Gedenkallee in Sobibor

 Die Gedenkallee in Sobibor (Ost-Polen)


Das von „Bildungswerk Stanislaw Hantz“, der Gedenkstätte Sobibor und der niederländischen „Stichting Sobibor“ initiierte Gedenkprojekt wird von uns von Anfang an aktiv unterstützt.
Um einen würdigen Ort der Trauer und des Gedenkens zu schaffen, werden auf dem Gelände des ehemaligen Vernichtungslagers Sobibor seit Oktober 2003 entlang des letzten Weges der Deportierten Bäume gepflanzt und Steine gesetzt. Die Steine tragen die Namen von hier ermordeten Menschen, um deren persönlichen Schicksale wieder sichtbar werden zu lassen.

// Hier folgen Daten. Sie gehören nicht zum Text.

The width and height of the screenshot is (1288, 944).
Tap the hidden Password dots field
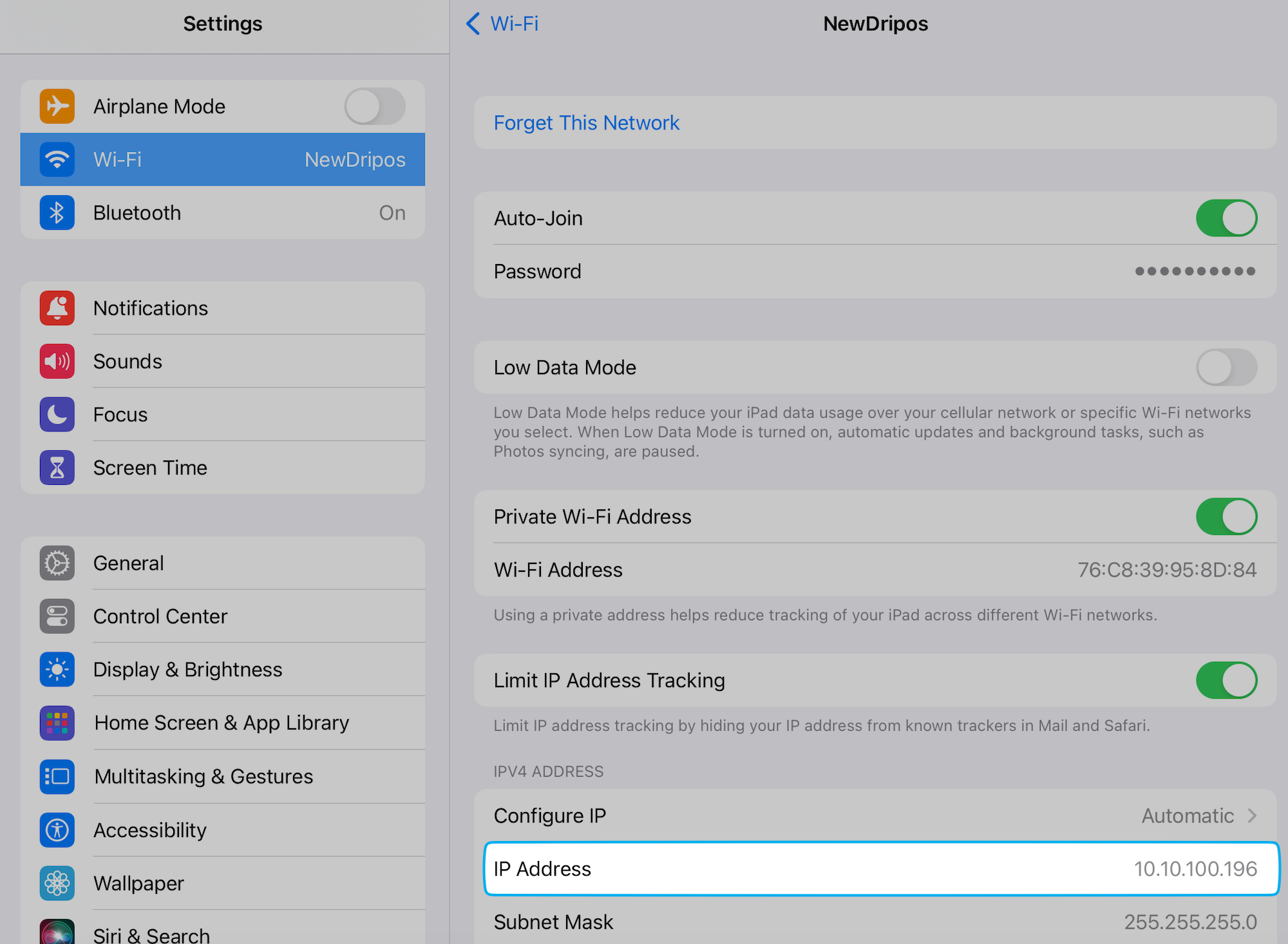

„Sicherlich können diese Steine nicht das unendliche seelische und körperliche Leid aus-drücken, das jeder einzelne Mensch erdulden musste.
Aber jeder Stein soll uns sagen -Nicht 250.000 Menschen wurden hier ermordet, nein, ein Mensch wurde ermordet – und das ist allein an diesem Ort Sobibor 250.000mal geschehen!-“ Auch aus dem Regierungsbezirk Kassel wurden Ende Mai/Anfang Juni 1942 über 500 jüdische Menschen über Lublin nach Sobibor deportiert und am 3. Juni am Tag ihrer Ankunft ermordet.

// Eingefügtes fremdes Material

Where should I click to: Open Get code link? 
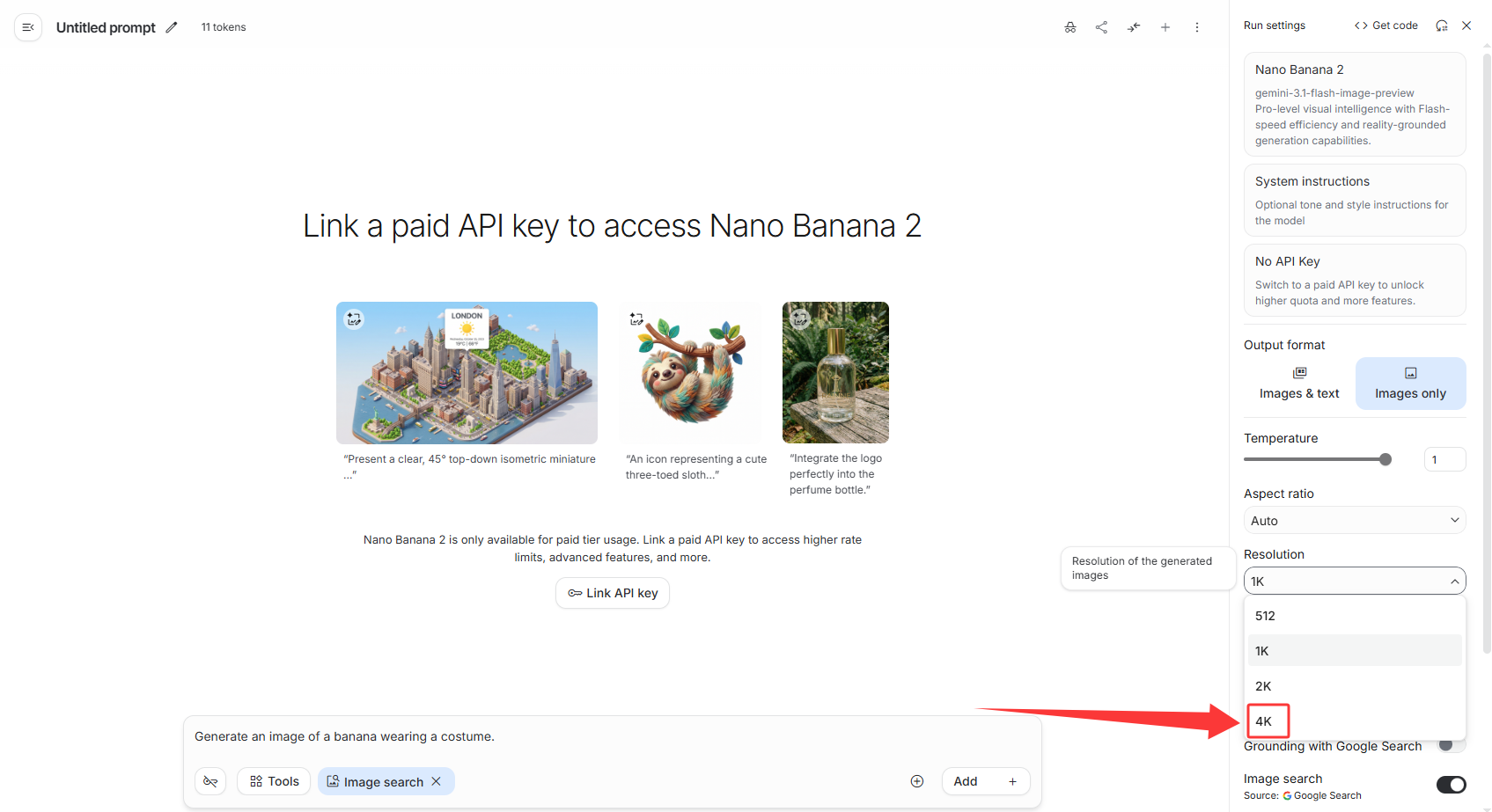[x=1386, y=26]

Wir haben uns zur Aufgabe gemacht, in der Gedenkallee auch die Erinnerung an die Opfer aus unserer Region wachzuhalten. So sind  inzwischen mit Hilfe vieler Spender auch Gedenksteine für Ermordete aus Volkmarsen, Vöhl, Breuna, Kassel und Gudensberg aufge-stellt worden. Wir hoffen, dass wir auch in vielen weiteren Orten des Regierungsbezirks Menschen dazu motivieren  können, Gedenksteine für Ermordete aus ihrem Heimatort zu finanzieren.

Gedenkallee in Sobibor

Im letzten Jahr wurde der Weg der Gedenkallee fertig ausgebaut. Im April dieses Jahres haben die Teilnehmerinnen eines Workcamps der Naturfreunde NRW und dem Bildungs-werk Stanislaw Hantz, die noch fehlenden Bäumchen entlang der Gedenkallee gepflanzt, das waren 328 junge Kiefern. Nun stehen insgesamt 529 Bäume in der Gedenkallee.
102 Bäume sind bereits mit Steinen versehen, mit denen an die in Sobibor ermordeten Menschen erinnert wird. Für 427 weitere  Steine müssen noch Spender und Unterstützer geworben werden.

Im letzten Jahr wurde in dem kleinen Museum der Gedenkstätte Sobibor ein Raum eingerichtet, in dem biografisches Material zu den Menschen einsehbar ist, für die ein Stein in der Gedenkallee steht.